OctoPath: An OcTree Based Self-Supervised Learning Approach to Local
Trajectory Planning for Mobile Robots
- URL: http://arxiv.org/abs/2106.00988v1
- Date: Wed, 2 Jun 2021 07:10:54 GMT
- Title: OctoPath: An OcTree Based Self-Supervised Learning Approach to Local
Trajectory Planning for Mobile Robots
- Authors: Bogdan Trasnea, Cosmin Ginerica, Mihai Zaha, Gigel Macesanu, Claudiu
Pozna, Sorin Grigorescu
- Abstract summary: We introduce OctoPath, which is an encoder-decoder deep neural network, trained in a self-supervised manner to predict the local optimal trajectory for the ego-vehicle.
During training, OctoPath minimizes the error between the predicted and the manually driven trajectories in a given training dataset.
We evaluate the predictions of OctoPath in different driving scenarios, both indoor and outdoor, while benchmarking our system against a baseline hybrid A-Star algorithm.
- Score: 0.0
- License: http://creativecommons.org/licenses/by/4.0/
- Abstract: Autonomous mobile robots are usually faced with challenging situations when
driving in complex environments. Namely, they have to recognize the static and
dynamic obstacles, plan the driving path and execute their motion. For
addressing the issue of perception and path planning, in this paper, we
introduce OctoPath , which is an encoder-decoder deep neural network, trained
in a self-supervised manner to predict the local optimal trajectory for the
ego-vehicle. Using the discretization provided by a 3D octree environment
model, our approach reformulates trajectory prediction as a classification
problem with a configurable resolution. During training, OctoPath minimizes the
error between the predicted and the manually driven trajectories in a given
training dataset. This allows us to avoid the pitfall of regression-based
trajectory estimation, in which there is an infinite state space for the output
trajectory points.
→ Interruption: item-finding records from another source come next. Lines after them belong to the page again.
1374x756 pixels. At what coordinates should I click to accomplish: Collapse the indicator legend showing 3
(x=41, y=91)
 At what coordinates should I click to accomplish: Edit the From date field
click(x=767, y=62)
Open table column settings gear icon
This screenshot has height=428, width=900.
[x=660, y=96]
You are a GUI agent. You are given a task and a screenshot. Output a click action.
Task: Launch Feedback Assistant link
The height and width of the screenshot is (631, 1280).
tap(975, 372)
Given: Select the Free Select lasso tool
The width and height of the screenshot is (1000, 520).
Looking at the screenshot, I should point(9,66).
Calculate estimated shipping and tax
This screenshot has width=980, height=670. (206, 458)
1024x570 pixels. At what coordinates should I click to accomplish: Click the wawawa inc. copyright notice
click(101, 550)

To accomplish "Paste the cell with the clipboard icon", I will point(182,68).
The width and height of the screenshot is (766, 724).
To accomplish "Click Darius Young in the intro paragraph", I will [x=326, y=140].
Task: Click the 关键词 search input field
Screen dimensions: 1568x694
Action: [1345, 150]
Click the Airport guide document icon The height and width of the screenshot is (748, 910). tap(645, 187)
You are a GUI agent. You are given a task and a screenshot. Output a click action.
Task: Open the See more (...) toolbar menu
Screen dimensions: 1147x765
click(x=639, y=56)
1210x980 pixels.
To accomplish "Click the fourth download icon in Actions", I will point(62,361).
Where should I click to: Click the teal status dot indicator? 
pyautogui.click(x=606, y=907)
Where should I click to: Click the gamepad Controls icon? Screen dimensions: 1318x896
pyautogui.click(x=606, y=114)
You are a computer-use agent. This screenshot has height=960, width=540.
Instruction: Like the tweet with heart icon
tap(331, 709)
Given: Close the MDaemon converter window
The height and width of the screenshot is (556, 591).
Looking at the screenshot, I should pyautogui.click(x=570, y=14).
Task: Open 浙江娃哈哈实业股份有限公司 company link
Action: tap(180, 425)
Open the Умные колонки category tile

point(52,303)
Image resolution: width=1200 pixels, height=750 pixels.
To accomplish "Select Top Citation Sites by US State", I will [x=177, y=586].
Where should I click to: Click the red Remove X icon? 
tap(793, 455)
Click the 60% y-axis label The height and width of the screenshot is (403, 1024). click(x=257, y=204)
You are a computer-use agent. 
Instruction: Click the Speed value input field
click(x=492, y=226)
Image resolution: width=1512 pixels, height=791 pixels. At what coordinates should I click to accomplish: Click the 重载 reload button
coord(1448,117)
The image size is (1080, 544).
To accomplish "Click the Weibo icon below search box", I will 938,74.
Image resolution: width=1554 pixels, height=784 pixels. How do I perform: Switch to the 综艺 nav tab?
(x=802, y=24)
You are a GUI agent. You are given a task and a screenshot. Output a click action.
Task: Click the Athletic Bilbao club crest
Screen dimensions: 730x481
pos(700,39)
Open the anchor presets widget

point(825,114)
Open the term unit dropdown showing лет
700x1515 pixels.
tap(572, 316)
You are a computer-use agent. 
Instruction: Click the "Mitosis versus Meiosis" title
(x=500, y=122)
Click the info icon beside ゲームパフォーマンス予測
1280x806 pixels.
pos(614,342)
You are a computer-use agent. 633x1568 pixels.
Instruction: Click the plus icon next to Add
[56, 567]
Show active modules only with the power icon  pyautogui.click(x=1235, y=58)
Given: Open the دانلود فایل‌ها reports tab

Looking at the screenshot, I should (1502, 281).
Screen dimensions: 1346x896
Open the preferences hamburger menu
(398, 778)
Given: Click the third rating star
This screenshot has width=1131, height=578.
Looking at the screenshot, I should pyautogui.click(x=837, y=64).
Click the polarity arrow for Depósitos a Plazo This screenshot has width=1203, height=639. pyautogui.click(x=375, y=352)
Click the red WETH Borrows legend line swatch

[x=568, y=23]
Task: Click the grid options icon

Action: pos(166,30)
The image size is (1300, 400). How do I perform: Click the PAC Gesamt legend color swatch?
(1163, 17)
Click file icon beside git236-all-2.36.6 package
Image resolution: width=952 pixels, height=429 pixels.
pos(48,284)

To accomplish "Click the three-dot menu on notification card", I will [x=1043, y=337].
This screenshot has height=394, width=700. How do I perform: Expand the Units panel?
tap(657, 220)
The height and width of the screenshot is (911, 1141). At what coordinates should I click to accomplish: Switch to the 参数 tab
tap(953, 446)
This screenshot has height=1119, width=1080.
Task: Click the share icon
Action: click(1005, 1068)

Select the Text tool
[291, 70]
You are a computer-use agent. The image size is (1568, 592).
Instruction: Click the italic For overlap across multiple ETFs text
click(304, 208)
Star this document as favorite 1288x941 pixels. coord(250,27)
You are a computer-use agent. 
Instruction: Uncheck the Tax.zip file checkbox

Environment sensing is performed using a 40-channel
mechanical LiDAR sensor, fused with an inertial measurement unit and wheels
odometry for state estimation. The experiments are performed both in simulation
and real-life, using our own developed GridSim simulator and RovisLab's
Autonomous Mobile Test Unit platform. We evaluate the predictions of OctoPath
in different driving scenarios, both indoor and outdoor, while benchmarking our
system against a baseline hybrid A-Star algorithm and a regression-based
supervised learning method, as well as against a CNN learning-based optimal
path planning method.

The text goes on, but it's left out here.